Why the UK Needs the Pirate Party
Barence writes "The UK Pirate Party wants to reform copyright and patent laws, abolish the surveillance state and increase our freedom of speech, and it's just been recognized as a political party. In this interview with PC Pro, UK Pirate Party leader Andrew Robinson explains how he's planning to shake up the political landscape. 'What we really want to do is raise awareness, so that the other parties say "bloody hell, they've got seven million votes this time out," or one million votes, or enough votes to make them care and seriously think about these issues.'"
Its all about stir things up in a political environment that tends to see things from a 1987 perspective. Times have changed, media industry and politics understanding of it has not (at least not as much as it should have to be in sync with the world we live in).
It have worked quite well here in Sweden, the pirate party have woken up the other parties when polls started to show that they might even get into the Riksdag ( http://en.wikipedia.org/wiki/Sweden#Modern_political_system )

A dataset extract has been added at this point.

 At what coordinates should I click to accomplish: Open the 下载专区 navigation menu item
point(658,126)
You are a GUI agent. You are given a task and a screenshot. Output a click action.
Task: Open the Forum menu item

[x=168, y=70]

http://www.intellipool.se/ - Intellipool Network Monitor
Very few people want "no copyright" but an awful lot of them want "less government"
Well said; we're getting to a point that 'piracy' is an inevitability...music, video, etc, is GOING to be shared, and the way interpretation of copyright law is going these days, any victory for the Industries gets one step closer to extreme government oversight and penalisation for things that, ultimately, end up being relatively minor. Copyright laws, as originally written and intended, were to prevent someone from taking the printed words or phonographed music of one person, and claiming it as their own, to make it a profit. It's been bastardized to excess now, though, and even though we've seen suit after complaint after appeal after suit on the whole subject, not a thing with copyright law or dealings related to infringement has seemingly changed EXCEPT to favour the Industries with increased prying by the lawyers with Government OK's in doing so.

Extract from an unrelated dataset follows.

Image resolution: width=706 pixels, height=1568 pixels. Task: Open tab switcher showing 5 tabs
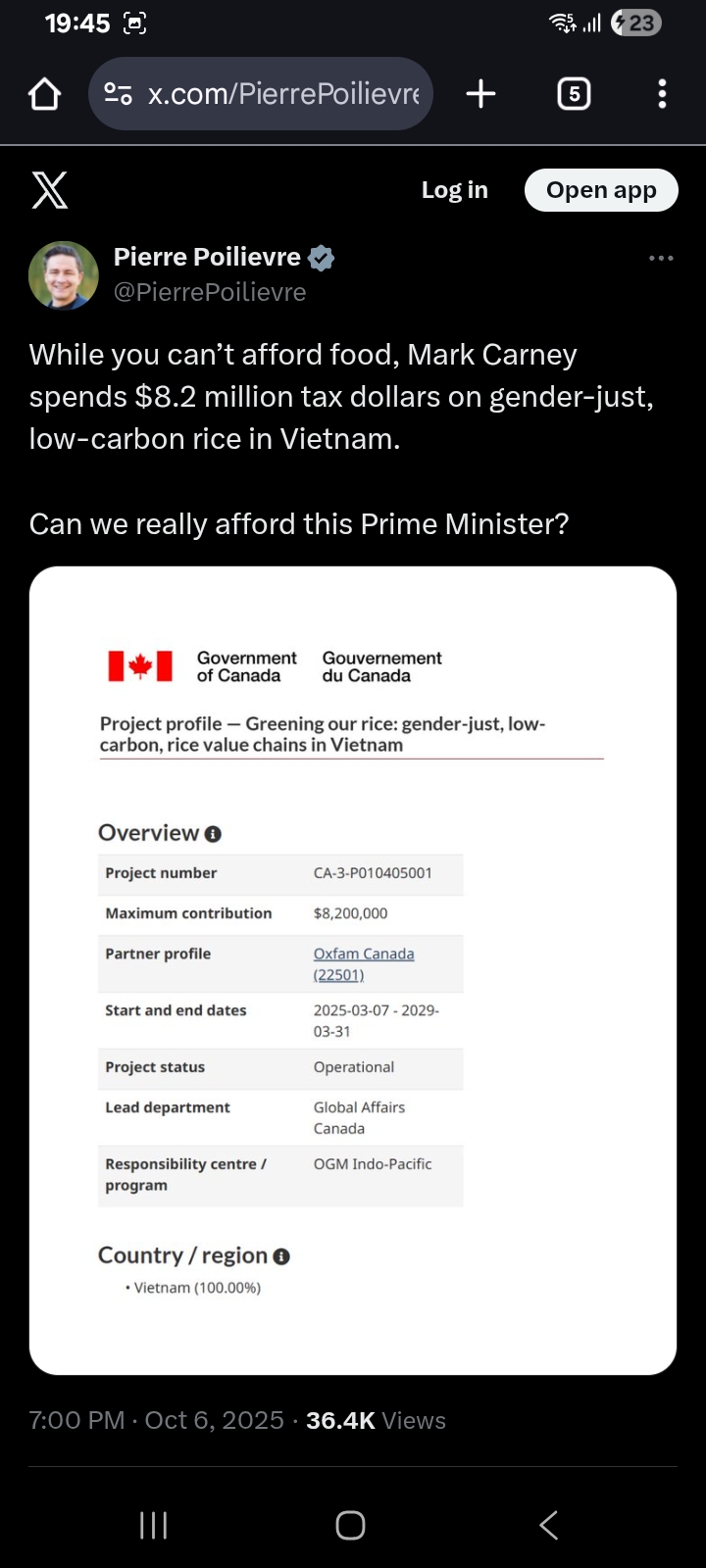pos(574,94)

In the end, it's a hopeless endeavor, make token efforts to put in limitations on physical media, and when they get cracked, take some solace in the fact that records are still being sold (or downloaded from iTunes), and that people will still flock to a movie theatre (probably for the popcorn)..
I don't post AC. I like my -1, Flamebaits. Trump/Sheen 2012 on the Batshit Insane ticket!
They don't have to win the elections.
If they get a few million votes and steadily increase share every election, even if they don't win the bigger parties might decide to adjust their policies a bit.
A lot of people say it's just a two horse race because of the "first past the post" system. Big fucking deal. That doesn't matter as long as you can influence the direction the horses are heading.
Fact is the big parties have changed over the years, so they can and do change.
If you keep voting for a party that you don't like, it's effectively saying to them "keep doing whatever you are doing". Why should they change if they keep winning most of the votes?
If they see their grip loosening, believe me, they'll do something.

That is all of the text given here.